/---

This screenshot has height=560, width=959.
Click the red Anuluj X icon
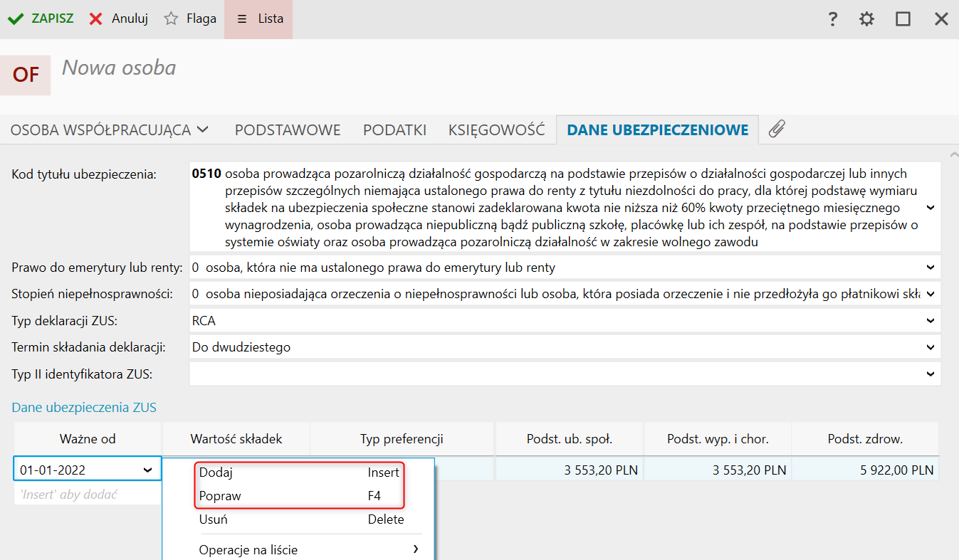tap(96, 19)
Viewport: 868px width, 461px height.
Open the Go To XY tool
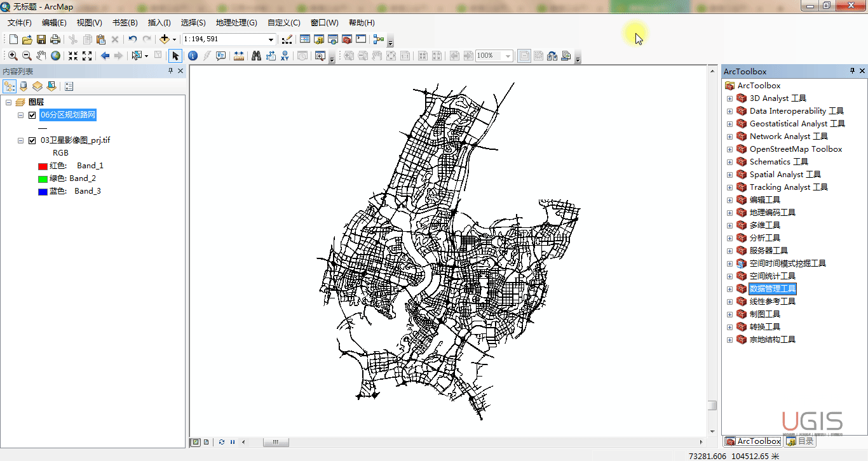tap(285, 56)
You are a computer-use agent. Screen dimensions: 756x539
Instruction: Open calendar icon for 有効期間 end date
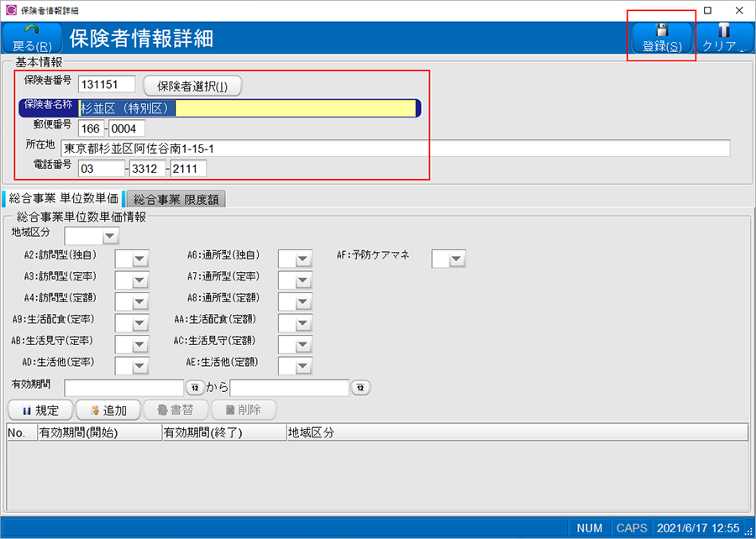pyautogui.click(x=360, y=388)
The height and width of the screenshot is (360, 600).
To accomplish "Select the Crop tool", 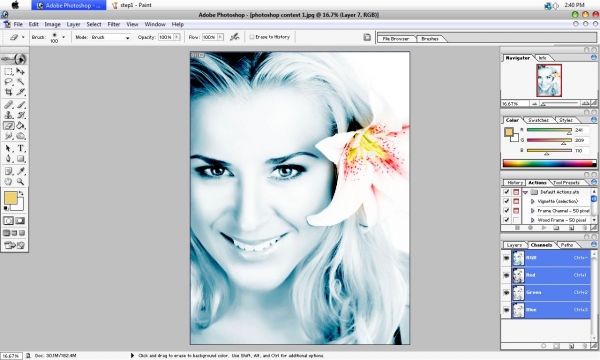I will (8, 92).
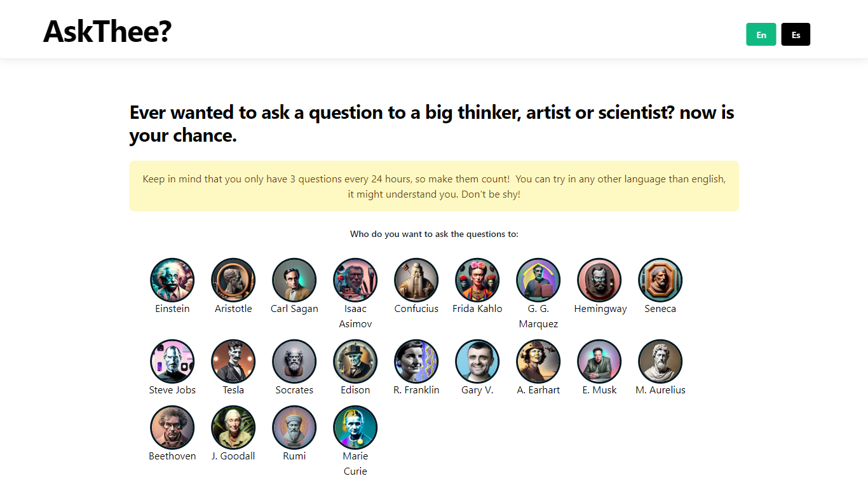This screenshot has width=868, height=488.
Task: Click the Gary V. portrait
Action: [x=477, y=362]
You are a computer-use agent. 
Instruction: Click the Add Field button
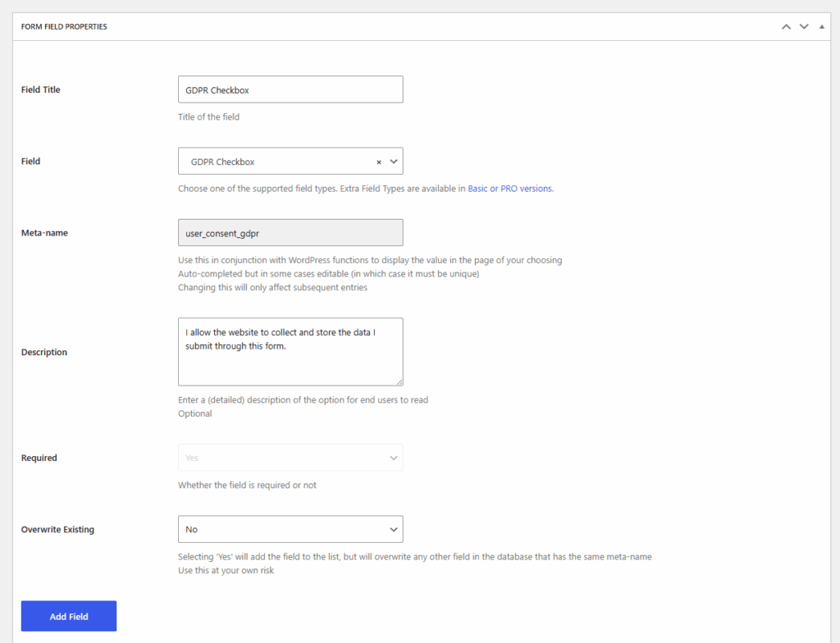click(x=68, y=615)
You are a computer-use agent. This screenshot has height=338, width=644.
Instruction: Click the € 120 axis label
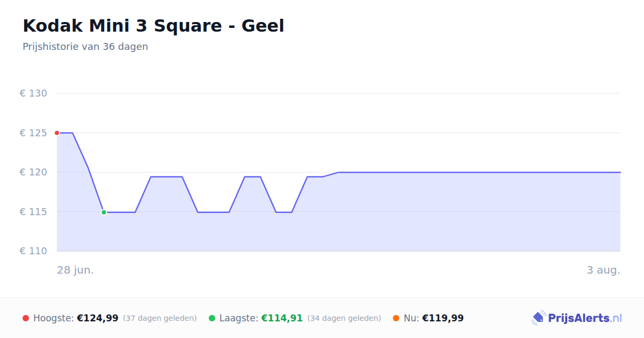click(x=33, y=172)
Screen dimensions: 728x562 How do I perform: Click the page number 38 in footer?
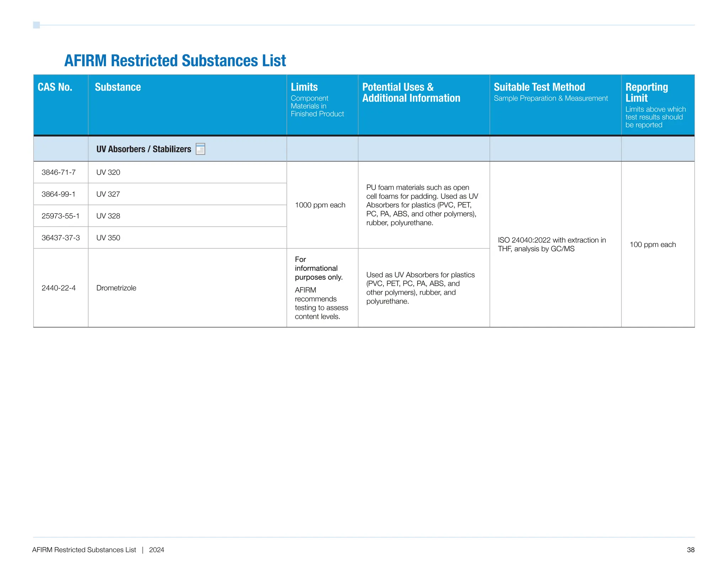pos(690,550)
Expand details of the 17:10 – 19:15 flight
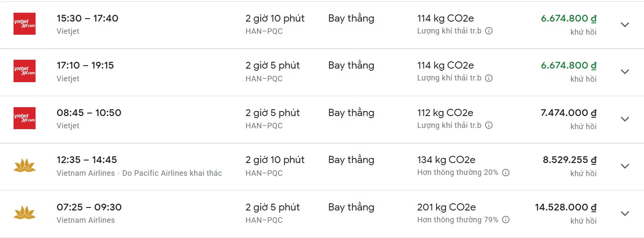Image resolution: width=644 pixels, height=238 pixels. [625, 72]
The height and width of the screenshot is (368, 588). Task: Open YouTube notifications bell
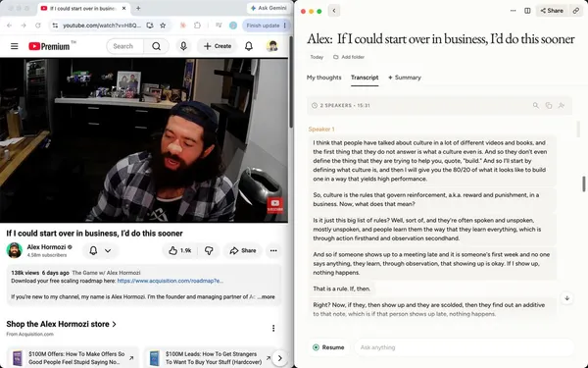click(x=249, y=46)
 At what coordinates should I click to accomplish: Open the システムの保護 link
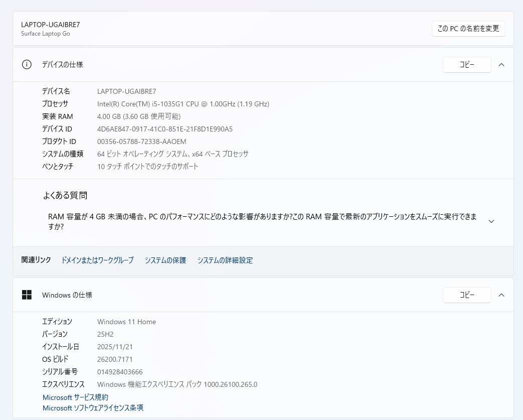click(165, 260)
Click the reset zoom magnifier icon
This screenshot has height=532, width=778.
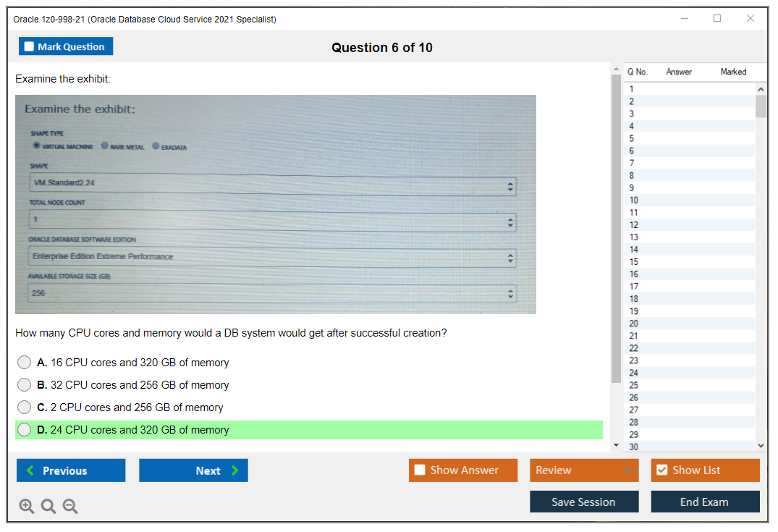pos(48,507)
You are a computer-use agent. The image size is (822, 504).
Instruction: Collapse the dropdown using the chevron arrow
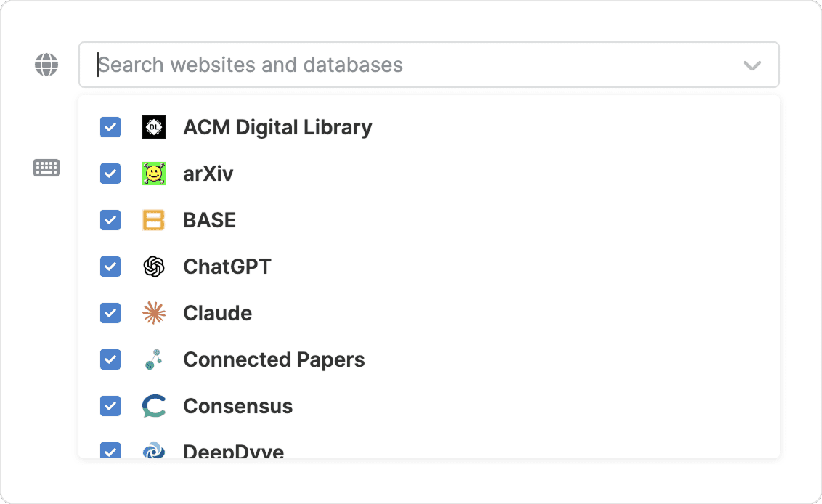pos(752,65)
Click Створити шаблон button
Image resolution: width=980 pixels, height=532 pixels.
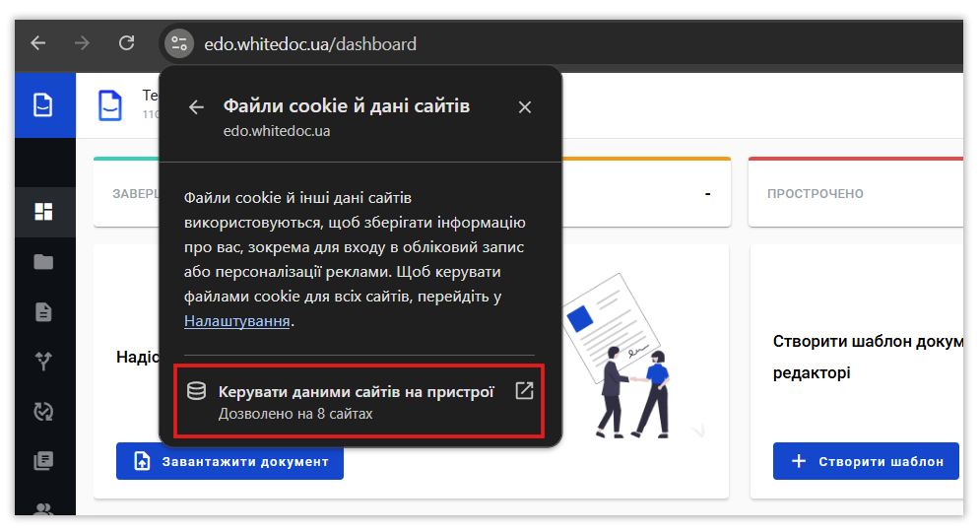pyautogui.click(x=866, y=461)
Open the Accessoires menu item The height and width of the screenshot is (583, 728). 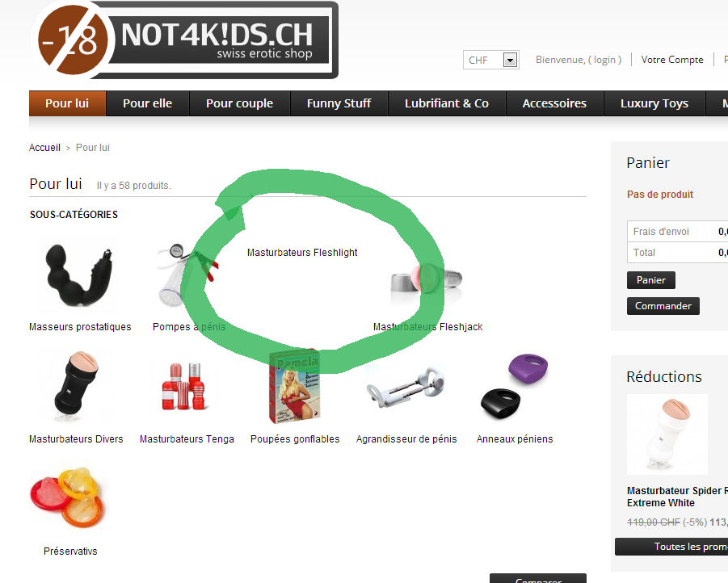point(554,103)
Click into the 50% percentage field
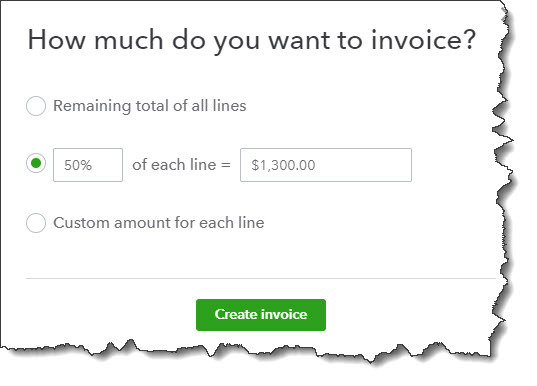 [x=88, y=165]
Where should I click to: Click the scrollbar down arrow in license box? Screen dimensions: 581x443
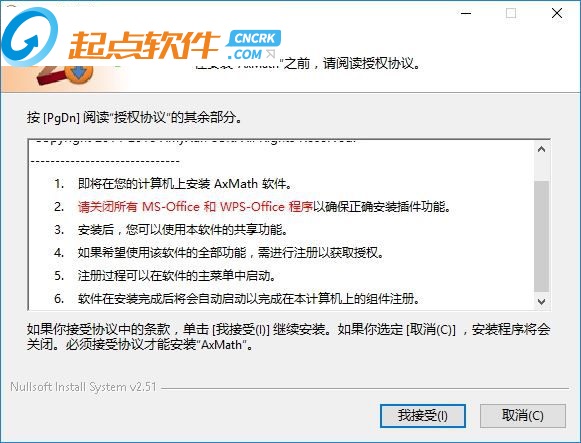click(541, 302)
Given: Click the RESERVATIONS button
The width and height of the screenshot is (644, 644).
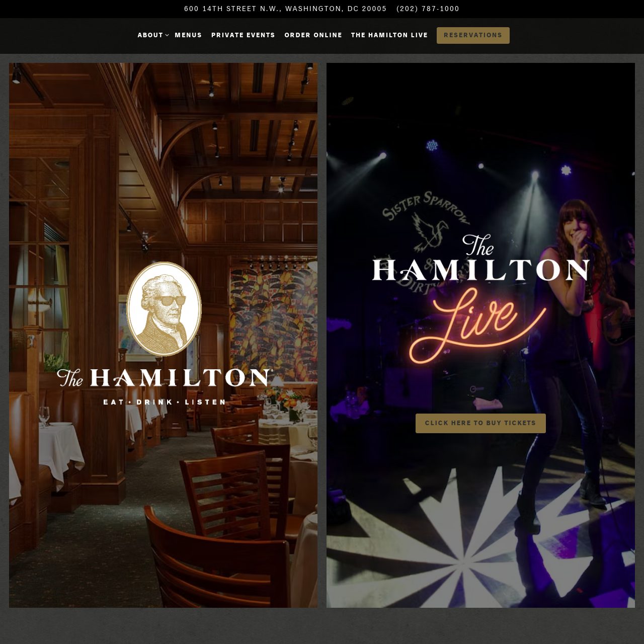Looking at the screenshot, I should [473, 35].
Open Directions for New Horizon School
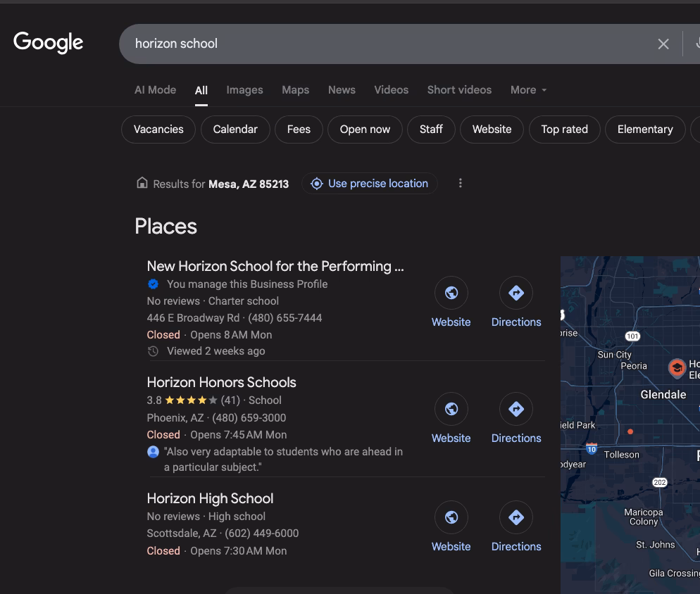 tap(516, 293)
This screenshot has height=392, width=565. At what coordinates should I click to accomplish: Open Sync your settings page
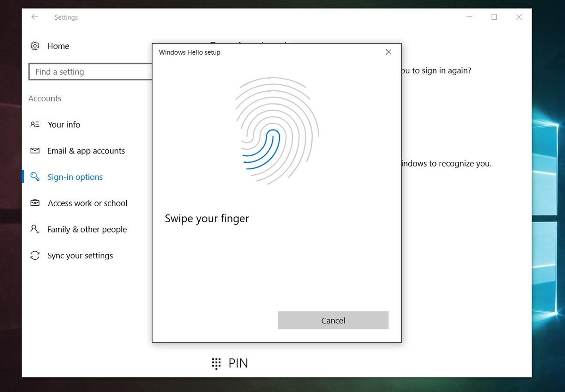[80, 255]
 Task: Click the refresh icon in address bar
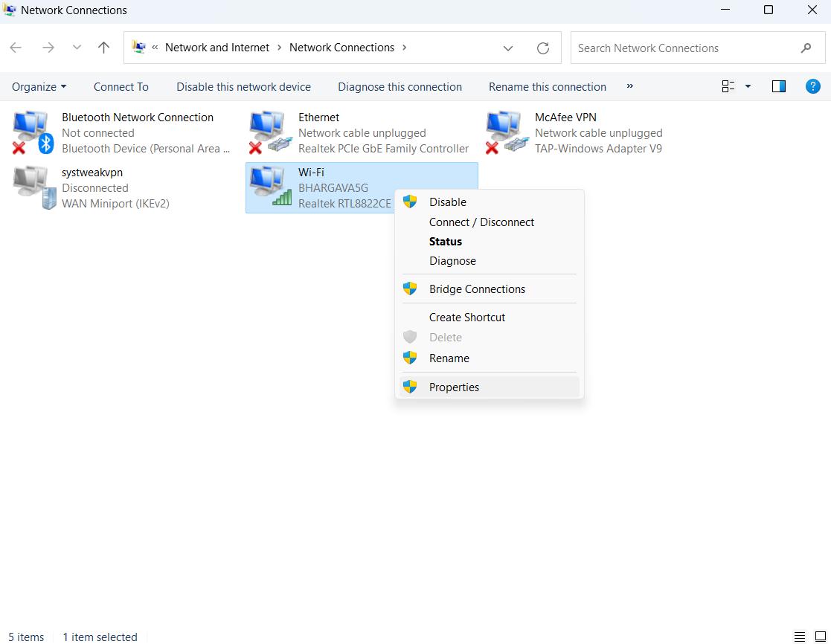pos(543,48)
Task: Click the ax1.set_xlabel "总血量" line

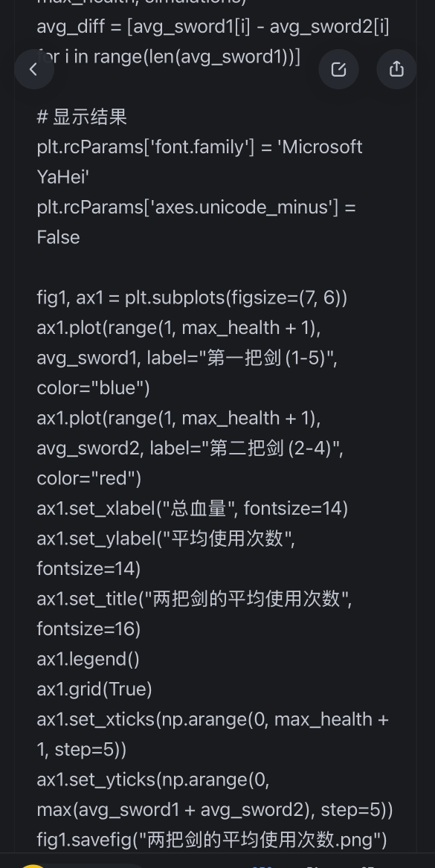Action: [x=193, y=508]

\---

Scan the material above for lines that contain the string "agent", and copy each such line.

You are a computer-use agent. Screen dimensions: 756x539
You are a computer-use agent. 
You are a computer-use agent. This screenshot has height=338, width=644.
You are a computer-use agent. The image size is (822, 504).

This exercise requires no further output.